Gas City LLC has requested a rezoning of 31-acres near the Interstate 81/ Route 11 interchange at Mauzy. At the July meeting, the planning commission tabled the request to allow county staff and the applicant an opportunity to address the concerns raised by neighbors about the commercial rezoning. The Alliance submitted these concerns.
Please contact each commissioner before the next meeting on Tuesday, August 2 at 6:30pm and state your opposition to this request.
Planning commissioners could decide to recommend approval or denial for the rezoning request at their August 2 meeting. There is no opportunity for official public comment at the meeting because the public hearing was held in July. Sending a letter before August 2 is the only way to let the planning commissioners know you oppose the project. Once planning commissioners make a decision on the rezoning, the request will go in front of the board of supervisors for consideration and another opportunity for public comment.

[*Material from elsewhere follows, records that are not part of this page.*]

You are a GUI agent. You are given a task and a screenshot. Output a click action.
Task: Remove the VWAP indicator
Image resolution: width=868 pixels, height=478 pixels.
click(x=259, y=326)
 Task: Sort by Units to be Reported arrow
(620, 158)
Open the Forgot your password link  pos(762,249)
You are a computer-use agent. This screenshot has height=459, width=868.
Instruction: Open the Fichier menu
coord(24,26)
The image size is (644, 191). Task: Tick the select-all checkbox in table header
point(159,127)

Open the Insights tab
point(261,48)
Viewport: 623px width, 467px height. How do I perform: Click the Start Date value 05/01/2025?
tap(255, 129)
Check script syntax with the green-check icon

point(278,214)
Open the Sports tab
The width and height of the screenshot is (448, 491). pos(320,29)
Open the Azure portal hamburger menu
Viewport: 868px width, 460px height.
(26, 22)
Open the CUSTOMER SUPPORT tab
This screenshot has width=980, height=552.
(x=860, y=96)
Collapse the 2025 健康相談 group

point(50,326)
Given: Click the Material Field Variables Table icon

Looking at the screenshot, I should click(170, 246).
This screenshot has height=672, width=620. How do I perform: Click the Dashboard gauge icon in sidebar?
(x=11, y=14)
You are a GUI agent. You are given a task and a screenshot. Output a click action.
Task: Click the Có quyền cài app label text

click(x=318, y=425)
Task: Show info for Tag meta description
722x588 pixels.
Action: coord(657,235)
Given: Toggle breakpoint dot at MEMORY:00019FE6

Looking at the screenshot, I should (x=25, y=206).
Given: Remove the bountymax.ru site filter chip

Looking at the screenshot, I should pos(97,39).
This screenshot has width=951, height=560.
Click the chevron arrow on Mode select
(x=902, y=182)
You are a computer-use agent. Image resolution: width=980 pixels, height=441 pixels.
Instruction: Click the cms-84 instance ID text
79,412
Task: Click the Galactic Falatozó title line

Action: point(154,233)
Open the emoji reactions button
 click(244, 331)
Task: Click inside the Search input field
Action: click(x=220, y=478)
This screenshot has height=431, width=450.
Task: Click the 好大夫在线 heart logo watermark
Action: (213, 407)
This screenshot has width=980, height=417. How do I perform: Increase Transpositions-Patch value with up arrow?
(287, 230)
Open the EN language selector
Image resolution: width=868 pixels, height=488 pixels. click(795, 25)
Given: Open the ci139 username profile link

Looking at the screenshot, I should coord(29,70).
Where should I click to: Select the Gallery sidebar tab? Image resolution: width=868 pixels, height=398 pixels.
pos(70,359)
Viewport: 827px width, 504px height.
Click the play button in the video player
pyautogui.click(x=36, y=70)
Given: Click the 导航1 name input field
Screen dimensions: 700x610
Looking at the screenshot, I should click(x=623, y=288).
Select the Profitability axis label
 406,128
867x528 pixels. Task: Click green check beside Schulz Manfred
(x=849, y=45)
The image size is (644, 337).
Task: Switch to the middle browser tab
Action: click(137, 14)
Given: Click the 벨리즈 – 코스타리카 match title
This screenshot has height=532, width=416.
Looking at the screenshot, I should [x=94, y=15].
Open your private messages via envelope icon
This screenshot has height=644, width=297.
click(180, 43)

Why should Rockingham County deny this request?
It is not consistent with Rockingham County’s comprehensive plan
- This property is located within the county’s Agricultural Reserve and reducing amount of land in Agriculture Reserve is inconsistent with the comprehensive plan.
- Rezoning a property outside an urban development area to a more intensive commercial use doesn’t align with the county’s comprehensive plan.
- Tourism and agriculture are leading economic sectors in Rockingham County. A large-scale, high intensity commercial operation doesn’t align with the type of service (small scale, local, with individual character) the comprehensive plan envisioned as compatible with a robust local tourism economy.
It will degrade water quality
- The property is near Smith Creek, a major tributary of the North Fork of the Shenandoah River and important source of water for our communities. For more than a decade, farmers and conservationists have worked together and invested significant resources to implement agricultural practices to restore clean water to this sensitive “showcase watershed.”
- Since there is no public sewer in this rural location, the developers are proposing a “package plant” to handle wastewater. These systems are prone to mismanagement and failure.
- Commercial development with expansive paved areas would cause a large volume of storm water runoff, carrying pollution into the nearby Smith Creek and possibly opening up new sinkholes in this heavily karst area.
Impact to rural character and neighbors
- There will be a potential increase in traffic congestion. Mixing a high intensity, heavily traveled commercial business with local traffic along Route 11, one of the major corridors for local travel, is certain to impact traffic, especially when incidents occur along the interstate.
- Light pollution, air pollution and 24- hour noise will change what is now a rural, open area of the county to an industrial use, paving the way for more intensive uses in the future.